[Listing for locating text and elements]
----

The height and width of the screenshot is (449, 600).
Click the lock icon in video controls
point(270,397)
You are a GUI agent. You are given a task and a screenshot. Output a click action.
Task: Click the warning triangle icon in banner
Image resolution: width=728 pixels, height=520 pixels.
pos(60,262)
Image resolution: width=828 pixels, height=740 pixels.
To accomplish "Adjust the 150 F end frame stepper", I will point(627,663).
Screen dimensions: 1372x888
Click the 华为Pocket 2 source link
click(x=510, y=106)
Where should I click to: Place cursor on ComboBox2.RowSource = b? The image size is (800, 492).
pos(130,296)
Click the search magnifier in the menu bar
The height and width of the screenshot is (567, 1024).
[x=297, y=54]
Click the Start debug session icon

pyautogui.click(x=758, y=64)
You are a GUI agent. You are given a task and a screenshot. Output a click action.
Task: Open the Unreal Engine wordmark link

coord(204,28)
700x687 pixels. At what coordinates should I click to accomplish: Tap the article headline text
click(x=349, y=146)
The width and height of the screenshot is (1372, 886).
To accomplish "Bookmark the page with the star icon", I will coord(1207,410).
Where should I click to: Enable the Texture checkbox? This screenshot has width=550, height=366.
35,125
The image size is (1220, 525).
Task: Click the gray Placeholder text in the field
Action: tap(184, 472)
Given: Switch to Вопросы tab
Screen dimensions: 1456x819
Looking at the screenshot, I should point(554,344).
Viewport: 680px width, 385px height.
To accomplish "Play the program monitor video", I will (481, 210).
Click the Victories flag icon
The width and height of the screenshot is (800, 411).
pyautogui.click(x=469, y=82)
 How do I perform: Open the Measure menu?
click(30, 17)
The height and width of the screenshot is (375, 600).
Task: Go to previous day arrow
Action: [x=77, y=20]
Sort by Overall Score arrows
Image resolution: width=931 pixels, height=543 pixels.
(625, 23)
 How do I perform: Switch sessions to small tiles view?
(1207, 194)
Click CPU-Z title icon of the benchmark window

----

**What the exercise asks**
Format every line of the listing above as a Markdown table with the columns Row and Line, numbering the rows in order and omitting blank lines.

**Response for this exercise**
| Row | Line |
|---|---|
| 1 | The height and width of the screenshot is (449, 600). |
| 2 | Click the lock icon in video controls |
| 3 | point(270,397) |
| 4 | You are a GUI agent. You are given a task and a screenshot. Output a click action. |
| 5 | Task: Click the warning triangle icon in banner |
| 6 | Image resolution: width=728 pixels, height=520 pixels. |
| 7 | pos(60,262) |
| 8 | Image resolution: width=828 pixels, height=740 pixels. |
| 9 | To accomplish "Adjust the 150 F end frame stepper", I will point(627,663). |
| 10 | Screen dimensions: 1372x888 |
| 11 | Click the 华为Pocket 2 source link |
| 12 | click(x=510, y=106) |
| 13 | Where should I click to: Place cursor on ComboBox2.RowSource = b? The image size is (800, 492). |
| 14 | pos(130,296) |
| 15 | Click the search magnifier in the menu bar |
| 16 | The height and width of the screenshot is (567, 1024). |
| 17 | [x=297, y=54] |
| 18 | Click the Start debug session icon |
| 19 | pyautogui.click(x=758, y=64) |
| 20 | You are a GUI agent. You are given a task and a screenshot. Output a click action. |
| 21 | Task: Open the Unreal Engine wordmark link |
| 22 | coord(204,28) |
| 23 | 700x687 pixels. At what coordinates should I click to accomplish: Tap the article headline text |
| 24 | click(x=349, y=146) |
| 25 | The width and height of the screenshot is (1372, 886). |
| 26 | To accomplish "Bookmark the page with the star icon", I will coord(1207,410). |
| 27 | Where should I click to: Enable the Texture checkbox? This screenshot has width=550, height=366. |
| 28 | 35,125 |
| 29 | The image size is (1220, 525). |
| 30 | Task: Click the gray Placeholder text in the field |
| 31 | Action: tap(184, 472) |
| 32 | Given: Switch to Вопросы tab |
| 33 | Screen dimensions: 1456x819 |
| 34 | Looking at the screenshot, I should point(554,344). |
| 35 | Viewport: 680px width, 385px height. |
| 36 | To accomplish "Play the program monitor video", I will (481, 210). |
| 37 | Click the Victories flag icon |
| 38 | The width and height of the screenshot is (800, 411). |
| 39 | pyautogui.click(x=469, y=82) |
| 40 |  How do I perform: Open the Measure menu? |
| 41 | click(30, 17) |
| 42 | The height and width of the screenshot is (375, 600). |
| 43 | Task: Go to previous day arrow |
| 44 | Action: [x=77, y=20] |
| 45 | Sort by Overall Score arrows |
| 46 | Image resolution: width=931 pixels, height=543 pixels. |
| 47 | (625, 23) |
| 48 |  How do I perform: Switch sessions to small tiles view? |
| 49 | (1207, 194) |
| 50 | Click CPU-Z title icon of the benchmark window |